Baptists are a Great Commission people. We take seriously the call to take the Gospel to all nations of the earth. We recognize this is the best way we can love our neighbor: by sharing the Gospel of Jesus with them.
Not all of us are called to leave our native land, cross cultures and share the Gospel with an unreached people group. However, we are all called to play a critical role in the work of missionaries around the globe. When you give to your local church each week, a portion of your gift is going on to the field to support this vital work.
Yet, I wonder if we take seriously another aspect of Great Commission neighbor love. That is the call to care for justice issues. One in particular I am passionate about is adoption. As Christians, we are specifically commanded to care for orphans (James 1:27). In the same way, not everyone is called to be an adoptive or foster parent, we are all called to care for orphans. For my wife, Lauren, and me we felt led to pursue adoption as a means of starting our family.
Unexpectedly, our adoption process lasted nearly seven years. Last summer, we finally matched with the best little Chinese girl named “Zi.” We were leading a trip in Israel before traveling to pick her up, and in Jerusalem chose to rename her Zion. We spent 50 peaceful days between the day we got her and the day we thought we might lose her.
“We would like you to sign these cancer research papers.” I sat on the hospital bed in disbelief listening to the doctor. Twenty-four hours prior, Lauren and I had no clue anything was wrong. But the day before, routine tests had led to every parent’s worst nightmare. I swallowed the lump in my throat, signed the papers, and a date was set for surgery the following week to remove a tumor on my one-year-old girl’s liver.
We did the only thing we knew to do. Pray. And we were not shy in that season, begging others to pray with us. Desperation will instantly strip you of your pride.
We were overwhelmed by the response from so many who reached out to us online to let us know they were praying for Zion. Weeks before her surgery, only a handful of people in China and a few in America knew this girl existed. That week, we received messages from people on every continent except Antartica that someone was praying for her. For example, a Christian radio station in Australia rallied their listeners to pray. Only God could do that.

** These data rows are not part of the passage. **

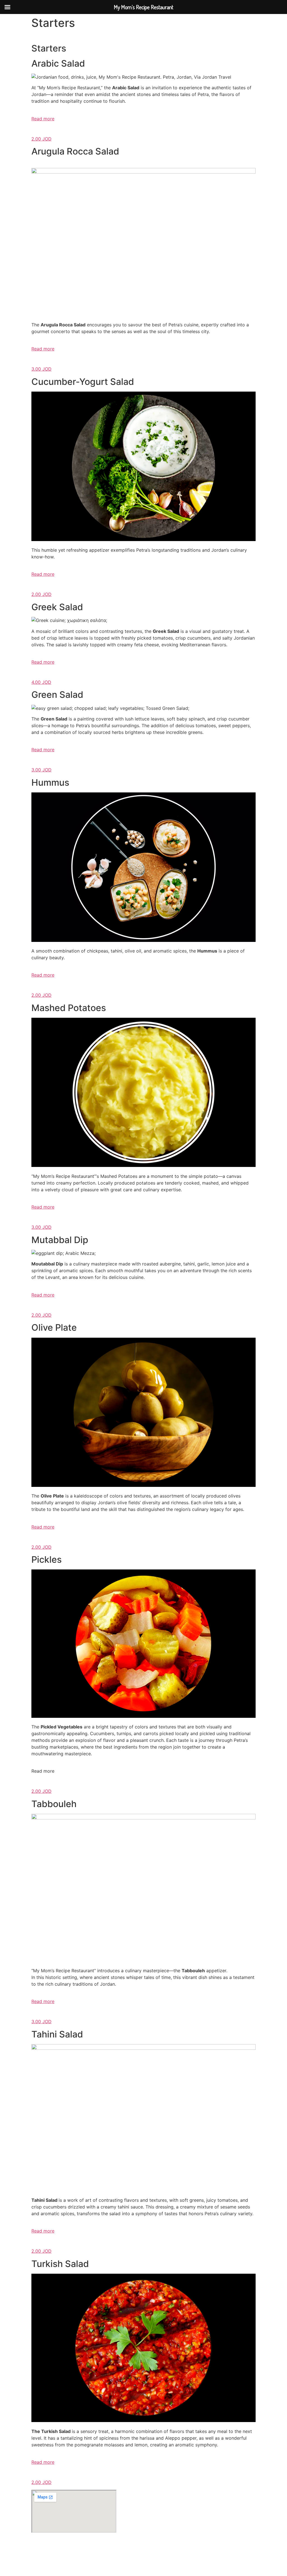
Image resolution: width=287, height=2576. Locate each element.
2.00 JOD (41, 139)
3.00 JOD (41, 369)
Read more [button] (42, 1771)
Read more (42, 118)
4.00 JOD (41, 682)
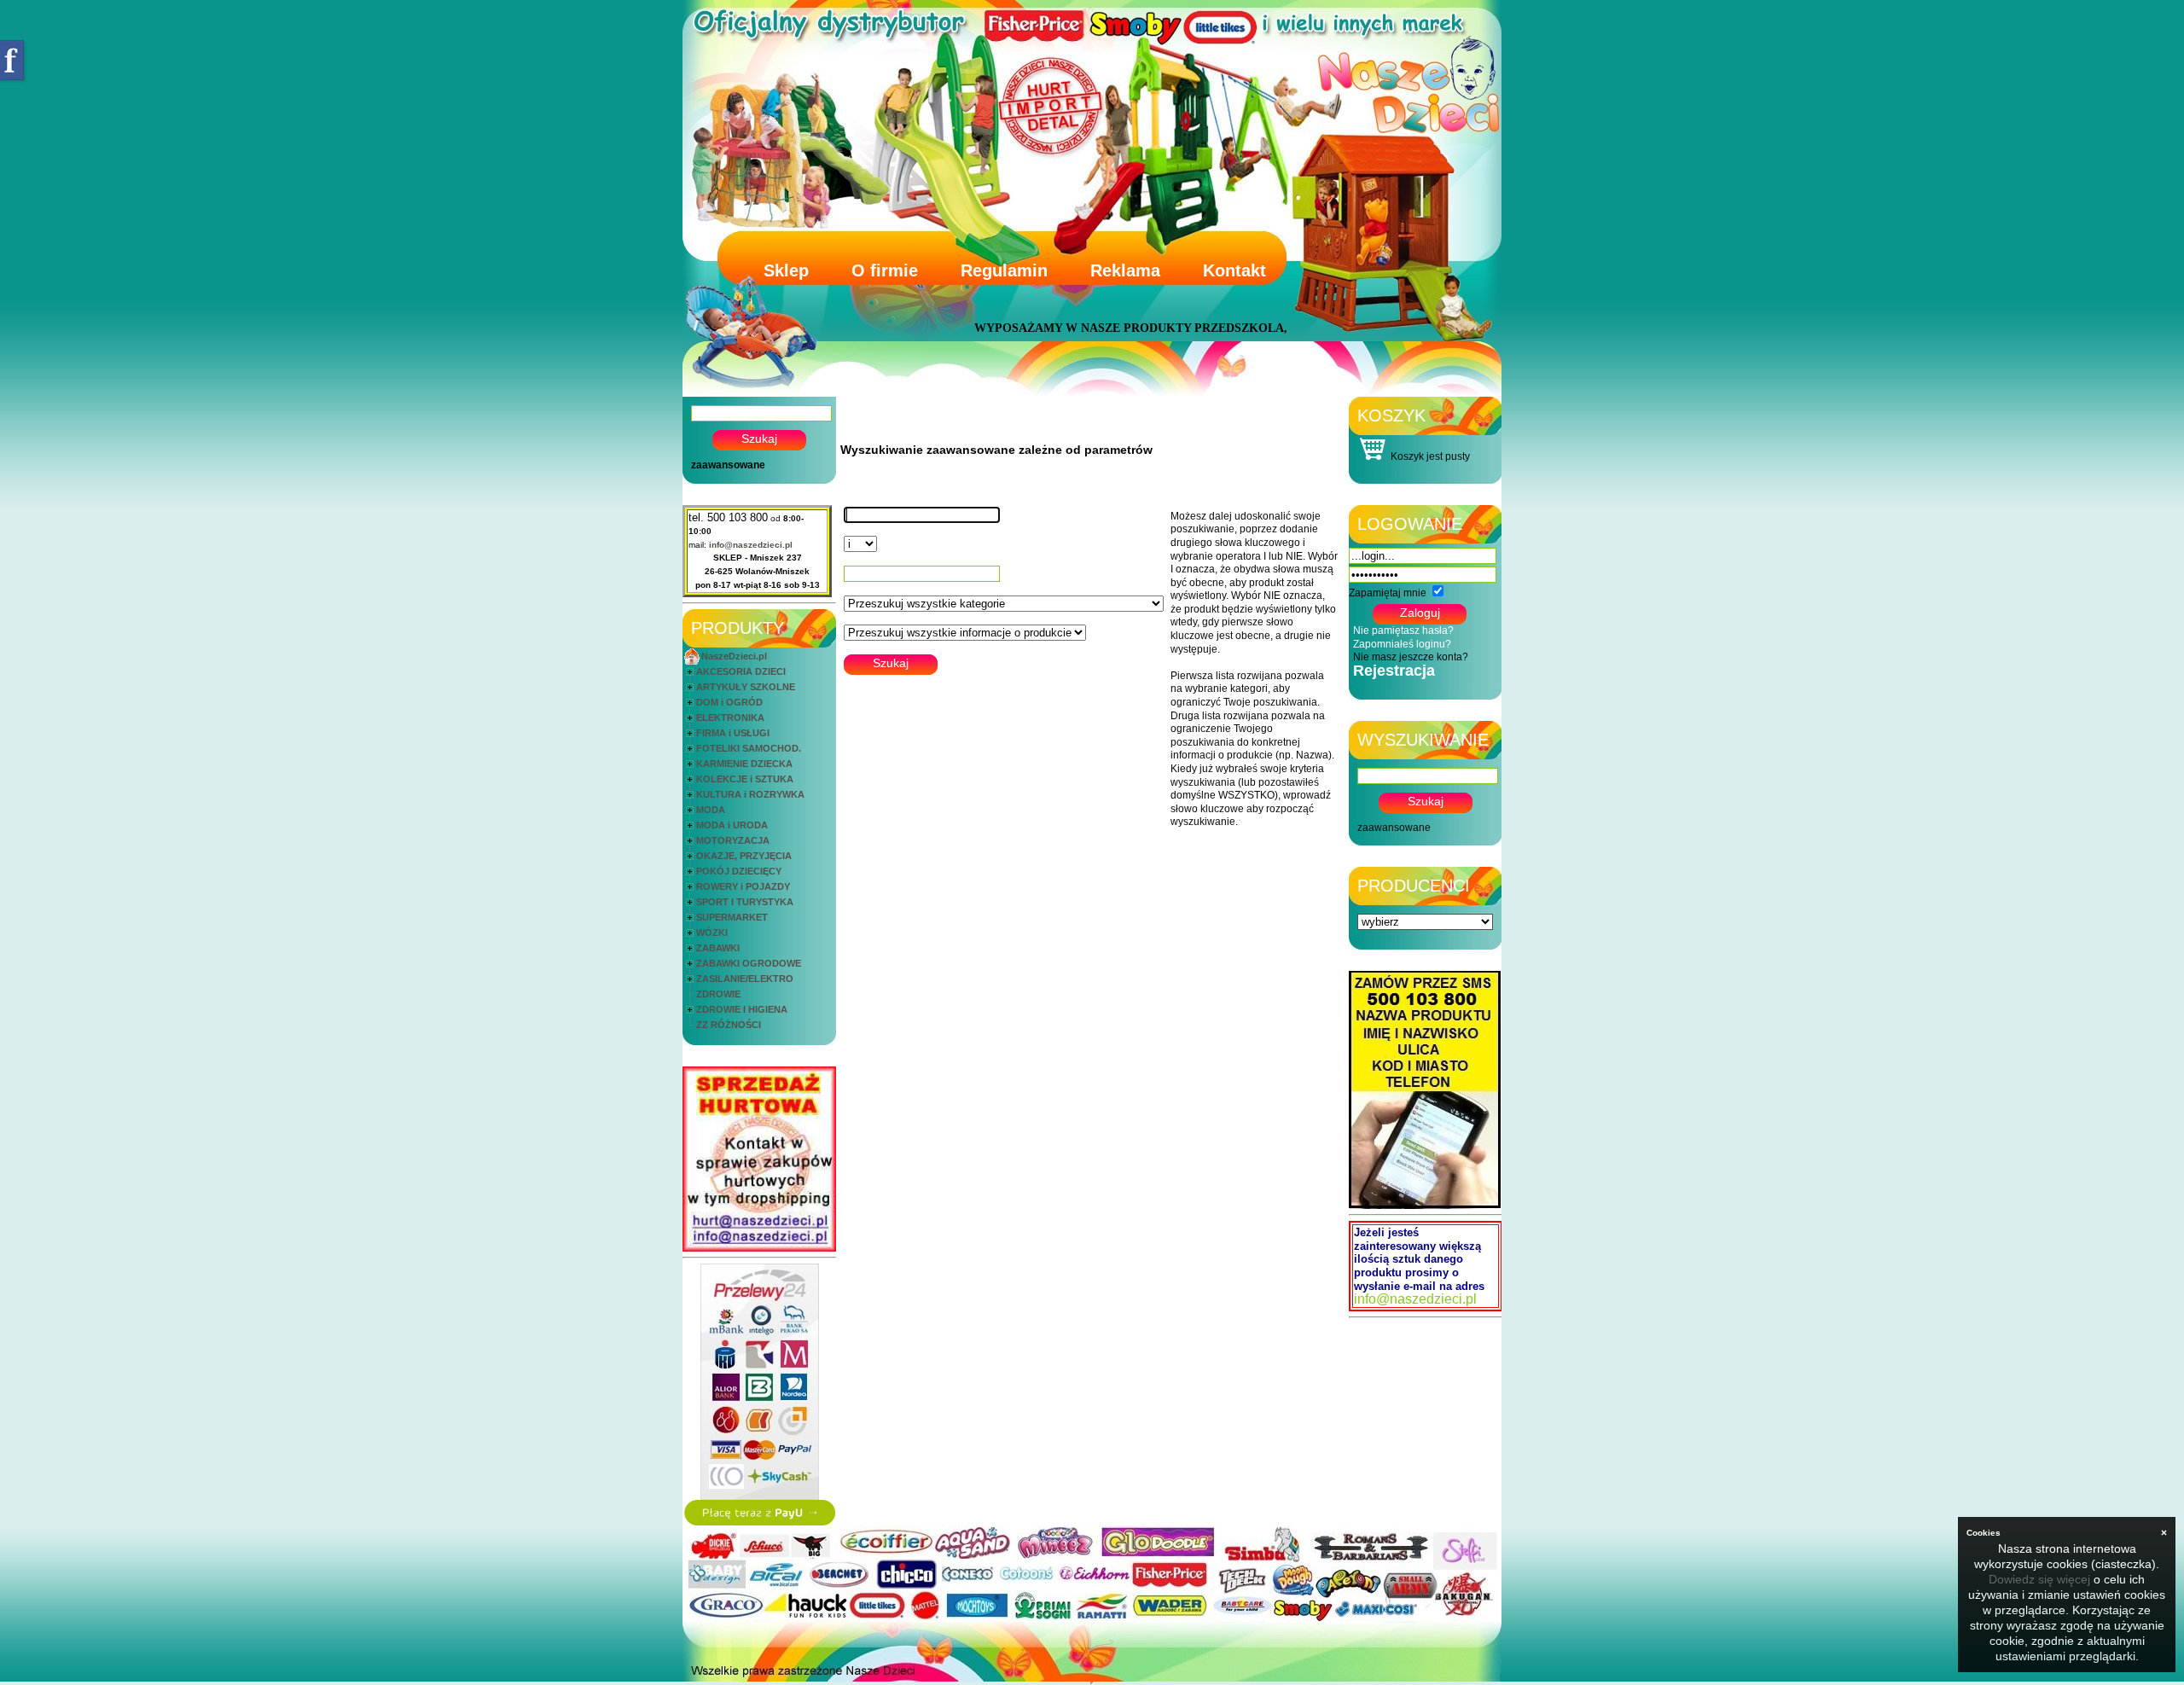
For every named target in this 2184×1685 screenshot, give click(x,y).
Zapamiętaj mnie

During this season, our pastor, Rick Thompson, preached the Gospel with a big vision of a sovereign God who is in control of all things. When the bottom dropped out, I was an emotional wreck just like anyone. When the worst news of my life rocked the world I thought I controlled, I found solace in the old saying, “I don’t know what tomorrow holds, but I know Who holds tomorrow.”
I must have repeated these words to myself 100 times that week—when I was laying in bed that first night, unable to sleep; when my home group prayed over us the night before surgery; when I was carrying Zion to the operating room.

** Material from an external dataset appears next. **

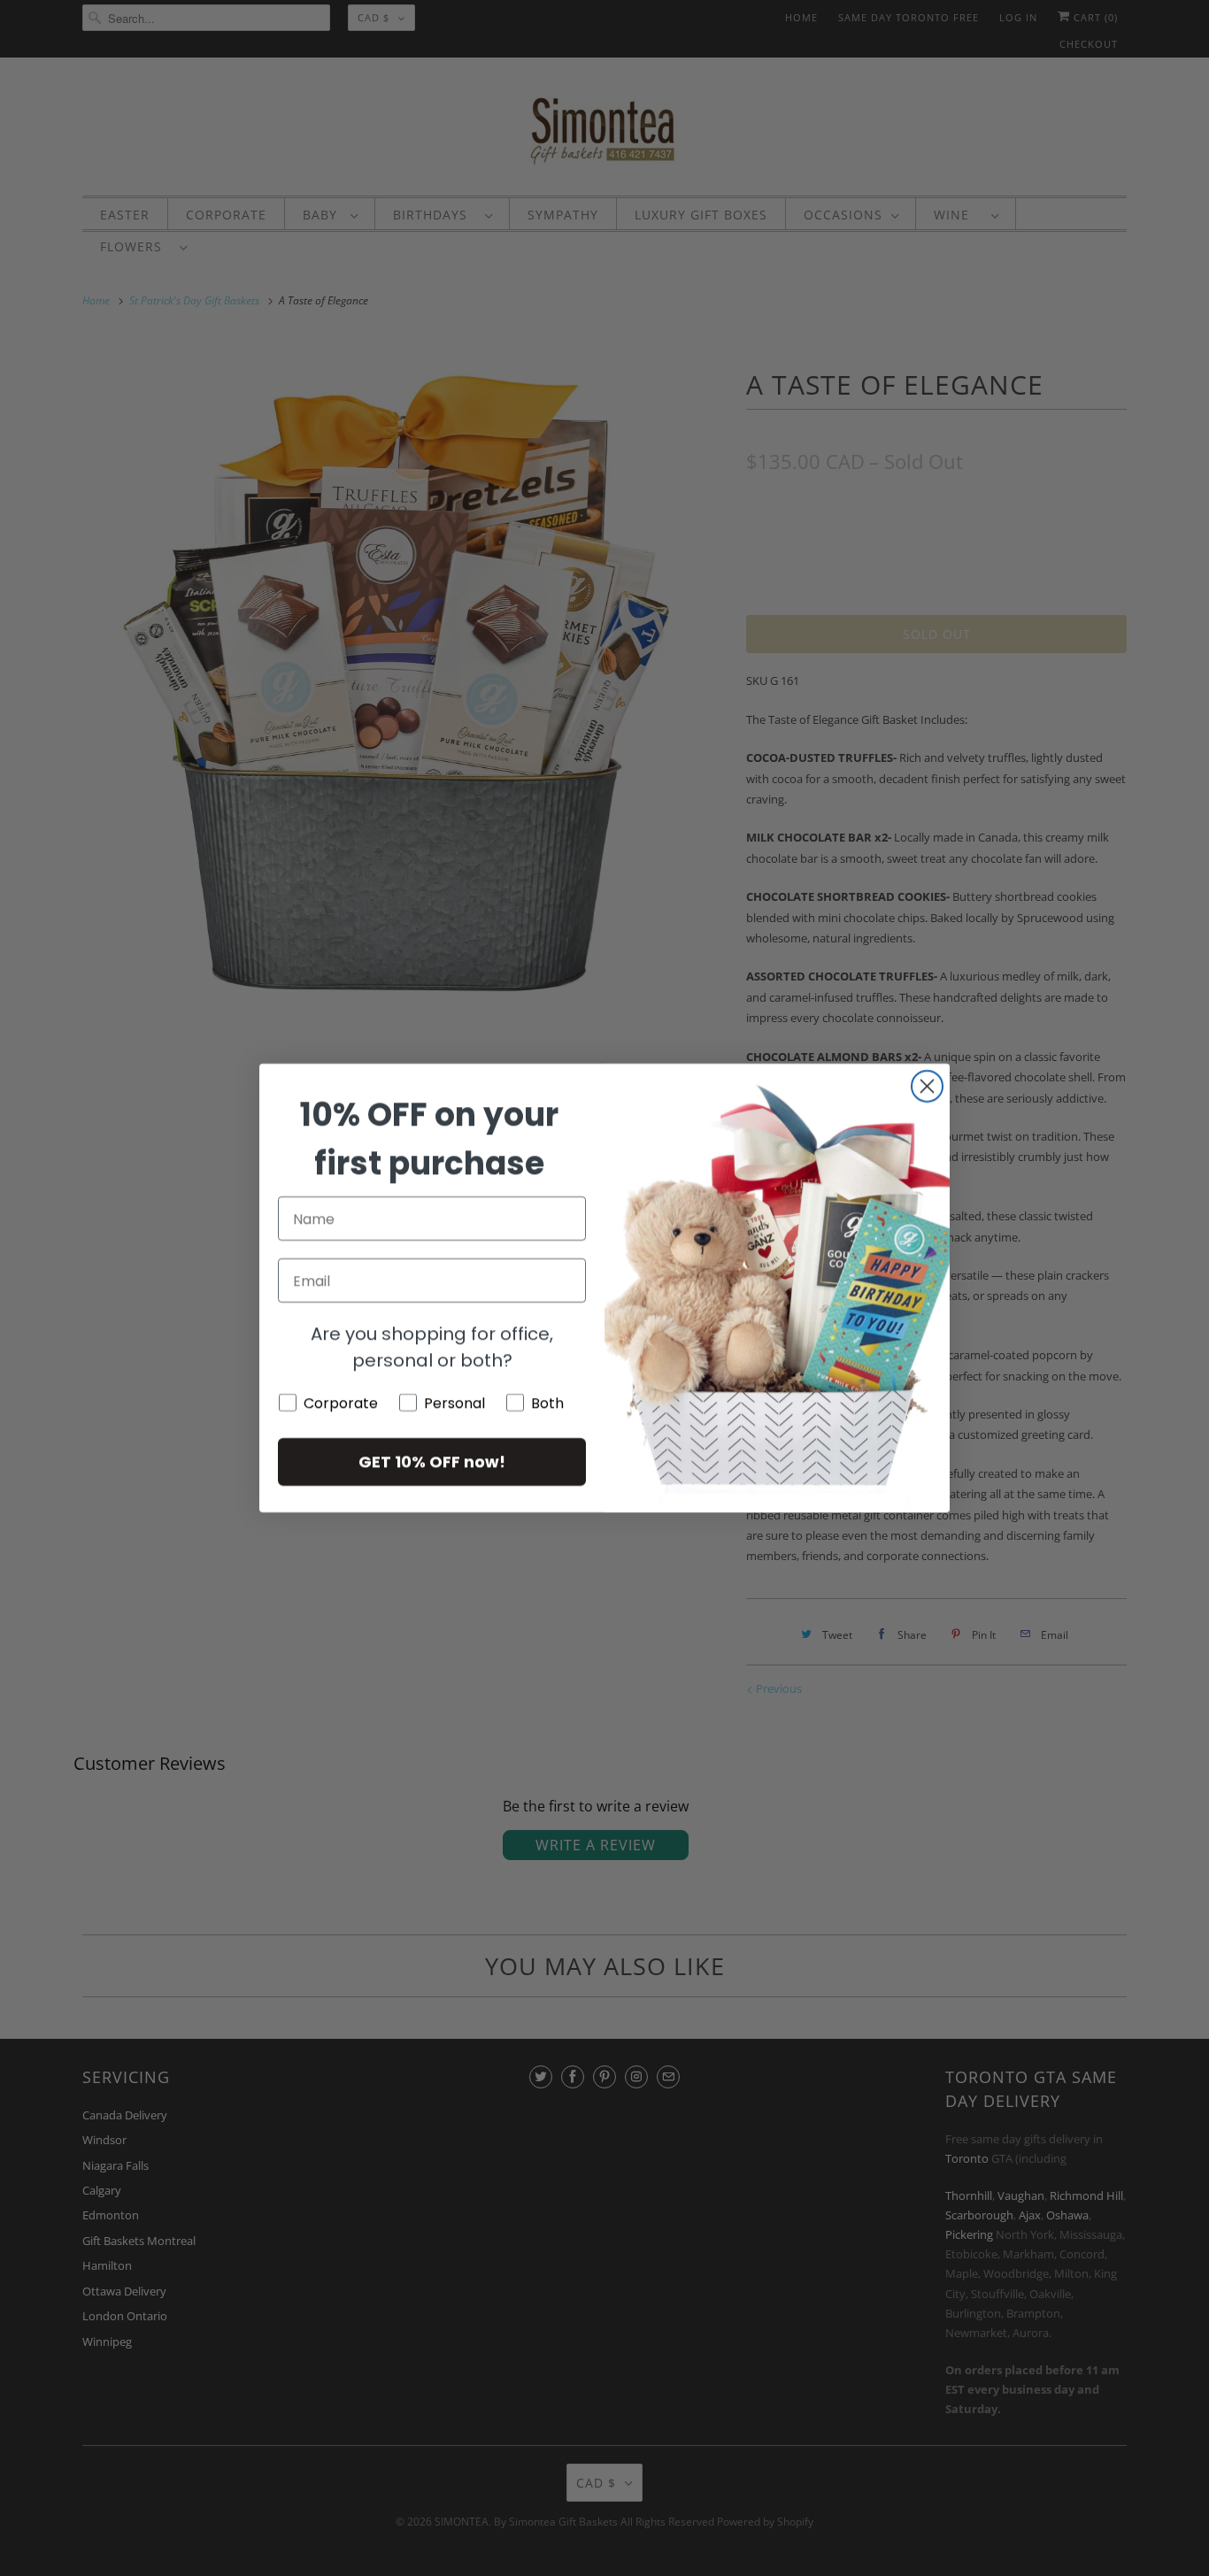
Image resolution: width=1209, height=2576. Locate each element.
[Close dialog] (927, 1086)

Every child deserves a home. Even if that child comes with emotional baggage or special needs or cancer. If all that God willed for our parenting of Zion was to care for a girl who would die of cancer weeks after we finalized the adoption, it would have been worth it. We would have been absolutely devastated. But in the midst of the uncertainty of the weekend between diagnosis and surgery, we acknowledged that if all we get is caring for this girl during the worst and final days of her life, praise God that He would allow us the privilege of not letting her die alone in an orphanage.
This isn’t the end of our story. I don’t know how it will end. Maybe cancer returns. Maybe I never get to walk Zion down the aisle to get married. Maybe we never have grandkids to spoil. Maybe Zion becomes rebellious, and we feel the sting of a prodigal child. I don’t know what tomorrow holds. But I know Who holds tomorrow.